Heather Marie Mercer (born 1976) is an American who was one of 24 aid workers arrested in August 2001 by the Taliban in Afghanistan in connection with the Antioch International Movement of Churches and Germany-based Christian aid organization Shelter Now International. She, along with seven other Western aid workers and their sixteen Afghan coworkers, was arrested on August 3, 2001, and put on trial for violating the Taliban prohibition against proselytism. She was held captive in Kabul until anti-Taliban forces freed her in November 2001. She co-authored a book with her fellow captive, Dayna Curry, published in 2002 and entitled Prisoners of hope: the story of our captivity and freedom in Afghanistan.

She later founded Global Hope, including the Hope Afghanistan Foundation andHope4Iraq.

== Afghan trial ==
Mercer arrived in Afghanistan in March 2001. She and another American, Dayna Curry, were sent by Antioch Community Church and working for a Germany-based aid group called Shelter Now International.

On August 3, 2001, the Taliban arrested the two women.

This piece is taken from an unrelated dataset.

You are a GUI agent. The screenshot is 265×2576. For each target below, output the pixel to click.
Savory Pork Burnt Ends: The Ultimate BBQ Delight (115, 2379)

After their arrest, the Taliban raided the group's offices and arrested the six other aid workers that Mercer and Curry were teamed up with.

Their trial began on September 1, 2001. On September 13, the trial was suspended and relatives of the detained aid workers were ordered to leave the country. The trial resumed on September 30. On October 6, the Taliban made an offer to release Mercer and Curry if the United States stopped its military action in Afghanistan. During her captivity, she met the British journalist Yvonne Ridley, who was arrested near the Pakistan border and brought to the same prison in Kabul. Ridley informed her about the September 11 attacks and the subsequent military actions against the Taliban regime in Afghanistan. On November 15, the women, along with the six other imprisoned aid workers, were freed from prison by anti-Taliban forces and flown to safety in Islamabad, Pakistan.

After their release, and upon their return to the U.S., Mercer and Curry met with President George W. Bush at the White House on November 26, 2001.